Early founders like John Simonton and John WC. Fleming envisioned a Key West teeming with tourism, industry, and agriculture. In the 1830s, an increasing number of Conchs (immigrants from the Bahamas) began flooding into Key West and settled in an area of Old Town known as Bahama Village. Key West remained relatively isolated until 1912, when it was connected to the mainland via the Overseas Railway, which was demolished in the Labor Day hurricane of 1935. The U.S. government stepped in and completed an extension of United States Highway 1, which connected all of the keys to south Florida in 1938.
A favorite haunt of presidents and poets alike, Key West became a much sought-after escape from the brutal winters to the north. Harry Truman spent 175 days on 11 visits during his presidency at the “Winter White House” and continued to return after he left office. Franklin D. Roosevelt, Dwight D. Eisenhower, John F. Kennedy, and Jimmy Carter also spent time relaxing in Key West while holding the land’s highest office.

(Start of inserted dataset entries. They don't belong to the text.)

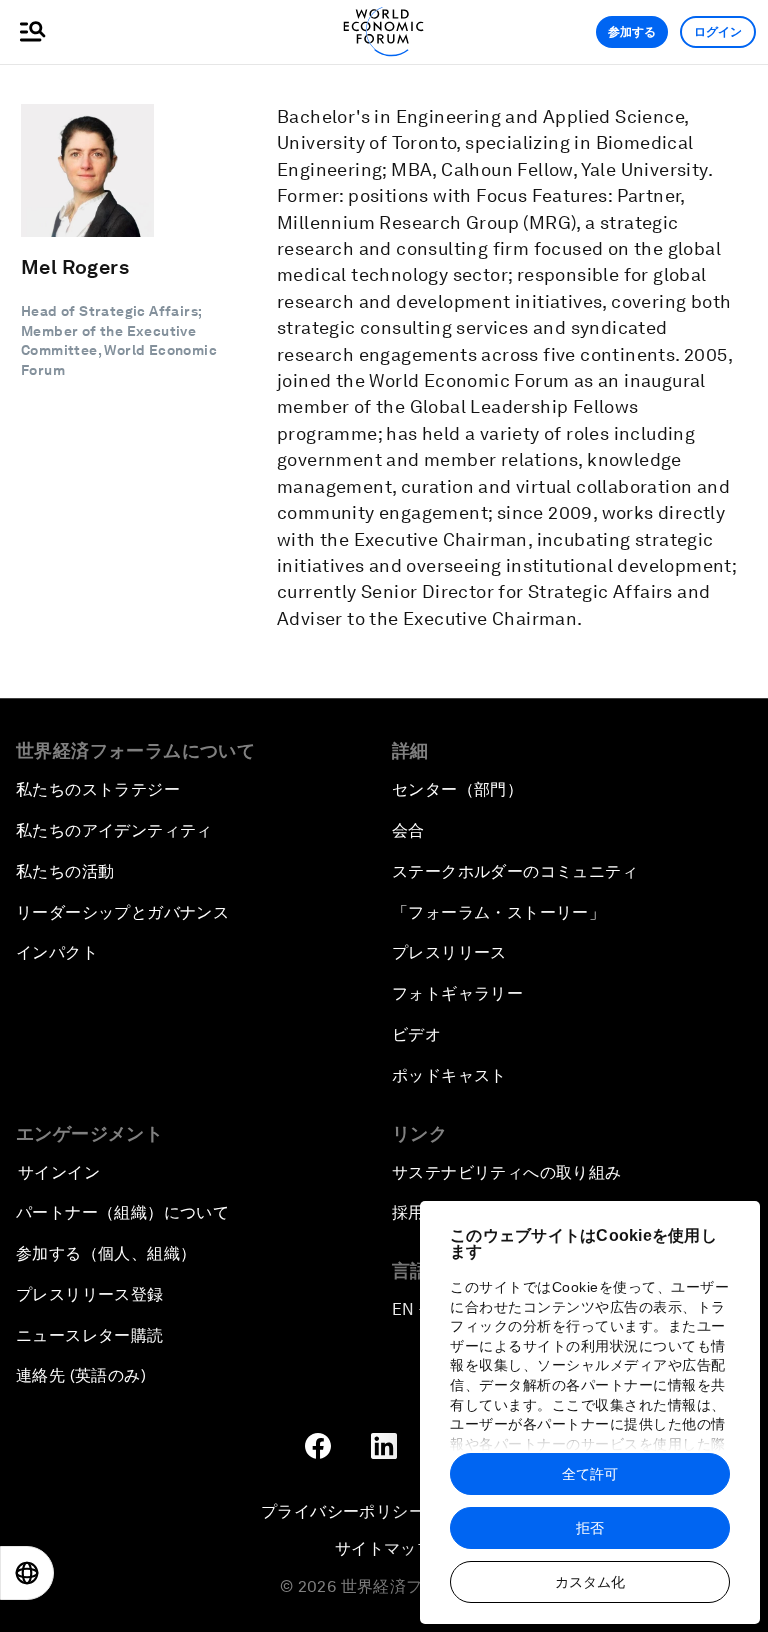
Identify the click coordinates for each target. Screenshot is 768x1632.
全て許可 (590, 1474)
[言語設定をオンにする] (27, 1573)
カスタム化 (590, 1582)
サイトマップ (384, 1548)
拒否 (590, 1528)
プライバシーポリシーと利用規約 (384, 1511)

Nobel-Prize Winner Ernest Hemingway was so inspired by the romance of Key West that he wrote some of his greatest works here. These include A Farewell to Arms, Death in the Afternoon, For Whom The Bell Tolls, The Snows of Kilimanjaro, The Short Happy Life of Francis Macomber, and To Have and Have Not. Tennessee Williams was equally captivated and wrote the American classic, A Streetcar Named Desire, while staying at the La Concha Hotel in 1947.
Closer to Havana than it is to Miami, Kew West today is a mystical place with six-toed cats and free-range chickens strolling about, and lots of characters on display. Every evening, residents and tourists alike gather at Mallory Square and toast the setting sun. The Duval Street bar and restaurant district serves up island treats and frosty drinks to appreciative guests in whimsical settings. Gingerbread houses and old hotels line quaint streets, and beckon neighbors and guests alike to throw open the windows and let the sea breeze waft through. Popular attractions include the Key West Lighthouse (which we named our Lighthouse men’s cologne after), the Mel Fisher Maritime Museum, Truman’s Winter White House, and annual celebrations like Fantasy Fest and a Taste of Key West.
While many only visit for a short time, the Key West experience can live on for a lifetime through our many products that harness the unique vibe of the island.